# WHAT THIS TASK INVOLVES
Work through the lines of the material below, note those with the word "ribbon", and give their number, nothing else.

# INFORMATION

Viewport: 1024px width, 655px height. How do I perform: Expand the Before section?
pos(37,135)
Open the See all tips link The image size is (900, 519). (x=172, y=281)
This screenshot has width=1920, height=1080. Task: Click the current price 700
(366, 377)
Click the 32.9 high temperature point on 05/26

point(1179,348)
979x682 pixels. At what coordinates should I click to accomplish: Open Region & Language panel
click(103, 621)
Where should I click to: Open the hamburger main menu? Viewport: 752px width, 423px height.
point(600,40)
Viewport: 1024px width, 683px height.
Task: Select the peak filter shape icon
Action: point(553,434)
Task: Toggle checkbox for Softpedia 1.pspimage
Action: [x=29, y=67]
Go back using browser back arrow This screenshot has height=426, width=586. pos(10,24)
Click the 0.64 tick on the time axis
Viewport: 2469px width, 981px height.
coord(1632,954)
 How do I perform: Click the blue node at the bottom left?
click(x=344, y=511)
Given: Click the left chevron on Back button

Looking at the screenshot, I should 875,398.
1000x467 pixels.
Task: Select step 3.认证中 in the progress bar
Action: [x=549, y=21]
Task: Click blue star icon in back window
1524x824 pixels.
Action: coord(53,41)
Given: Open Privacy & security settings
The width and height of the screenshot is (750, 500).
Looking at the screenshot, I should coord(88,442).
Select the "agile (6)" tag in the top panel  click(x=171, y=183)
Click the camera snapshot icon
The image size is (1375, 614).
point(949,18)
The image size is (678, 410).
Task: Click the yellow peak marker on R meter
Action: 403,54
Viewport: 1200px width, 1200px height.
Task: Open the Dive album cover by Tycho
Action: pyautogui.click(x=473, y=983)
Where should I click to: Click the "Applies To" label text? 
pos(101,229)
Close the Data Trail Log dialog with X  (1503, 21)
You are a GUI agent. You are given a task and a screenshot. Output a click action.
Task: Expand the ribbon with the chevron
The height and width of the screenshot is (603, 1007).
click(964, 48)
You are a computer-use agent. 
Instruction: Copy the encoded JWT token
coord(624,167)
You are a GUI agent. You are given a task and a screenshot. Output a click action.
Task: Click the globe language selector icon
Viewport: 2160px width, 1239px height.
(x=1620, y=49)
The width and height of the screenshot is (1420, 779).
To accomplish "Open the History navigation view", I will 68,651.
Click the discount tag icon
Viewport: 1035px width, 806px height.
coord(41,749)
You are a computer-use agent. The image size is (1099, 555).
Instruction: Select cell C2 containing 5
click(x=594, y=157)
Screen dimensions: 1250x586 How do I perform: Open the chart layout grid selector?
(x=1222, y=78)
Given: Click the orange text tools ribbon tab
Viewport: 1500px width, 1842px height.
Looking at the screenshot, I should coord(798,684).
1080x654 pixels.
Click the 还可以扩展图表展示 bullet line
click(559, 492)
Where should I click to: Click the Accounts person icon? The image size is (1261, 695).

# ANSWER
2